## start GIVEN RECORDS

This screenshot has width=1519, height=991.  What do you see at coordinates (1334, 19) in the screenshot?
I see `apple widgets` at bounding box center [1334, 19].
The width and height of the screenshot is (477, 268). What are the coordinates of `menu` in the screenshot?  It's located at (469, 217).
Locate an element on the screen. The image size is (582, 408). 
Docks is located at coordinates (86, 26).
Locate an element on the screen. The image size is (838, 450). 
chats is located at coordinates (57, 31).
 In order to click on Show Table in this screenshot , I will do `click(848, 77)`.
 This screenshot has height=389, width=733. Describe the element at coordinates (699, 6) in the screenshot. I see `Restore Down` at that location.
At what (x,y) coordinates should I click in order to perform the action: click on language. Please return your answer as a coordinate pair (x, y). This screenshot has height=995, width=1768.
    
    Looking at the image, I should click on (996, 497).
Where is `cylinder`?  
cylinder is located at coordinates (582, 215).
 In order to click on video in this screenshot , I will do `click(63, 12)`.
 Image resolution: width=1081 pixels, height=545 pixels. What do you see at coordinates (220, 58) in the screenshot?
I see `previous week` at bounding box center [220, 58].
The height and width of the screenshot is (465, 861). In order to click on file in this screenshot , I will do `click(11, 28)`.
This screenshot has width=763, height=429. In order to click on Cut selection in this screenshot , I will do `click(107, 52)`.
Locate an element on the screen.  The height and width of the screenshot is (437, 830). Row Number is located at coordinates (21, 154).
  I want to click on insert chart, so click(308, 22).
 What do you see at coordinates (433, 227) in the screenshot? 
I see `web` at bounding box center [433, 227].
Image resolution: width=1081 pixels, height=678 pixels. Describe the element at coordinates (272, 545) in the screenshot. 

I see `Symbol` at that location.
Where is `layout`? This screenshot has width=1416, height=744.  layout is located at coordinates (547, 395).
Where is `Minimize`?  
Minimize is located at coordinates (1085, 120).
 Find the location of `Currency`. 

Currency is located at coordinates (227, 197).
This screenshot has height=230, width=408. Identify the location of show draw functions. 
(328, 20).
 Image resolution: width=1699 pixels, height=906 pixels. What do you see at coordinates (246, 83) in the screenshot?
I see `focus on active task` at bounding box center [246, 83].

## end GIVEN RECORDS

● **GOAL**
Reproduce verbatim the stretch of lines from the one containing "Image resolution: width=1081 pixels, height=678" through the final line above.

● **EXERCISE ANSWER**
Image resolution: width=1081 pixels, height=678 pixels. Describe the element at coordinates (272, 545) in the screenshot. 

I see `Symbol` at that location.
Where is `layout`? This screenshot has width=1416, height=744.  layout is located at coordinates (547, 395).
Where is `Minimize`?  
Minimize is located at coordinates (1085, 120).
 Find the location of `Currency`. 

Currency is located at coordinates (227, 197).
This screenshot has height=230, width=408. Identify the location of show draw functions. 
(328, 20).
 Image resolution: width=1699 pixels, height=906 pixels. What do you see at coordinates (246, 83) in the screenshot?
I see `focus on active task` at bounding box center [246, 83].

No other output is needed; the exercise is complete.